Getting started

The access address to PathMir is http://pathmir.imib.es, it is not necessary to introduce user and password, PathMir is free for all the scientific community. The main access page is Functional Analysis MiRNA.

Through this page we can introduce the miRNA, each one in a row, to find out the genes which regulate those miRNA. We must to select the miRNA specie that we are looking for.

Finally, it is necessary to indicate the level of evidence, Strong: Supported by strong experimental evidences (Reporter assay or Western blot), Weak: Supported by weak experimental evidences (Microarray or pSILAC). The P-value threshold is established at 0,05 by default.

There is the possibility of running two examples of miRNA with Homo Sapiens and Mus Musculus.

Once the parameters have been selected, we execute the ‘Run Enrichment Analysis’ which will return the results in various analyses, Pathways Enrichment, Gene Ontology Enrichment and Human Phenotype Ontology.

Pathways Enrichment

As an example we will see the results of Pathways Enrichment, through this option we can see the data table with the pathway name, the number of genes in the phenotype, the number of genes that regulate the introduced miRNA, and the P-value. There is also the possibility of sorting the table according to the number of genes in ascending or descending order and also by P-value.
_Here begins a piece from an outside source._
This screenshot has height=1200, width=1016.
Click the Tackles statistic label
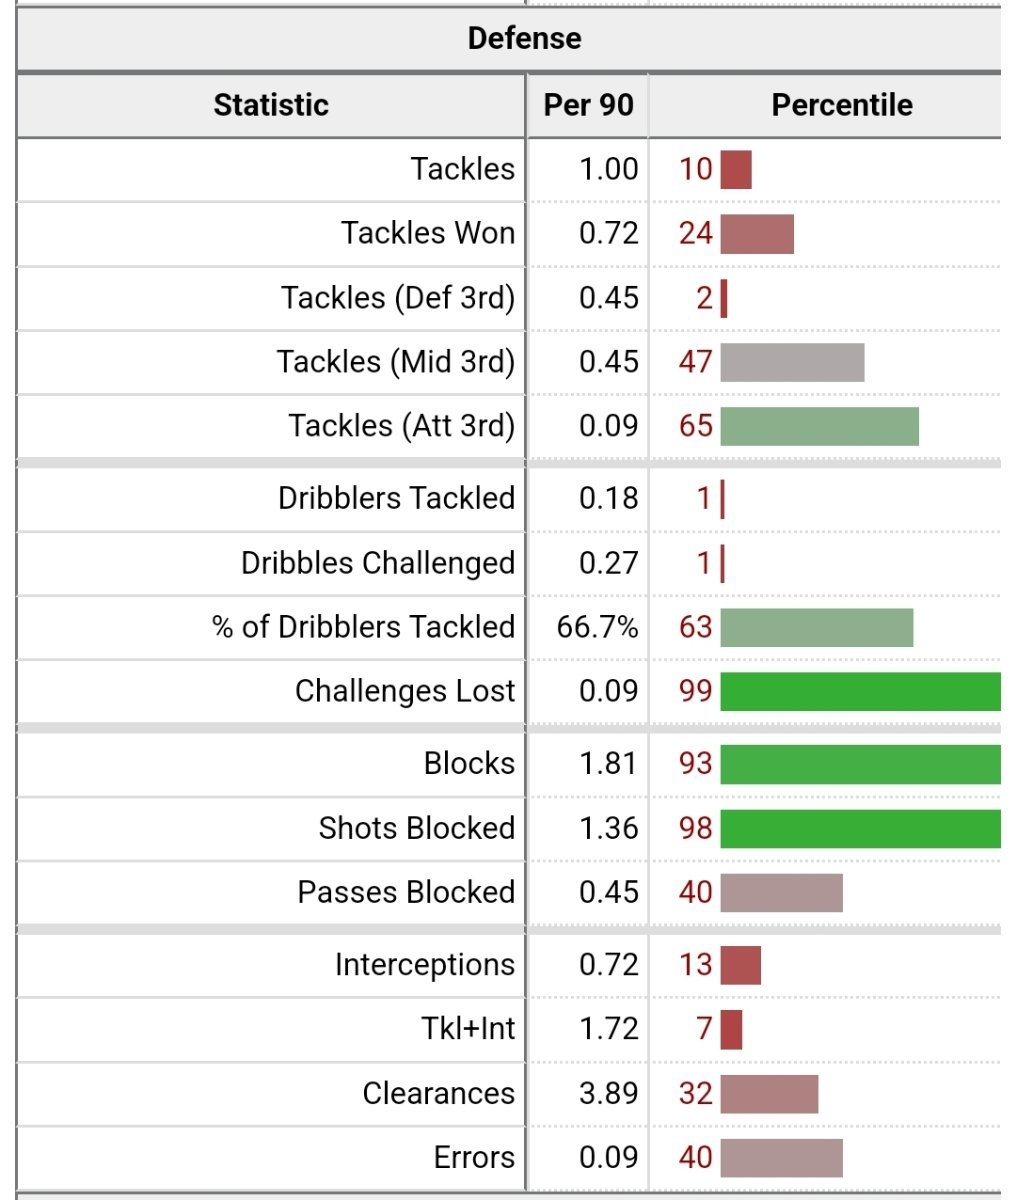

It is important to note that all the data and graphs are downloadable and exportable in standard formats like csv, xls, pdf, png, svg etc.

If we want to list the genes involved in that set of miRNAs we must select the icon to the right of the table called ‘Gene features’, this will show us a list of the genes that are regulated by these.

In addition to having a table with the pathways, we can see two grahps, Whell plot and Bar plot, to see the interaction between the most statistically significant metabolic pathways and for each miRNA the number of genes that it regulates respectively.

Wheel Plot

To be able to see more easily the interaction between pathways, we must position over the pathway and the graph will illuminate those genes in common that are most statistically significant, depending on the line-thickness it will mean more number of genes between.

Bar plot

From this graph we can see for each path the number of DE Genes regulated and if we position on the bar we can see the Pathway name.

If we click on the bar we can see in a dialog the list of Genes and a link to Kegg where it will mark in red those genes involved.

We have performed the same analysis, for the remaining three components, with the Gene Ontology and the Human Phenotype.

Finding MiRNAs from phenotypes

By using this other option we can search for miRNA through one or several phenotypes. To do so, we must filter and select those phenotypes on which we want to make the search.

We select the type of evidence in the experiment, strong or weak, and finally we run ‘Estimate miRNA’, which will return a table with the information for each selected type miRNA, the mirtarBase identifier, the genes it regulates, the number of phenotypes involved and the papers that refer to this miRNA.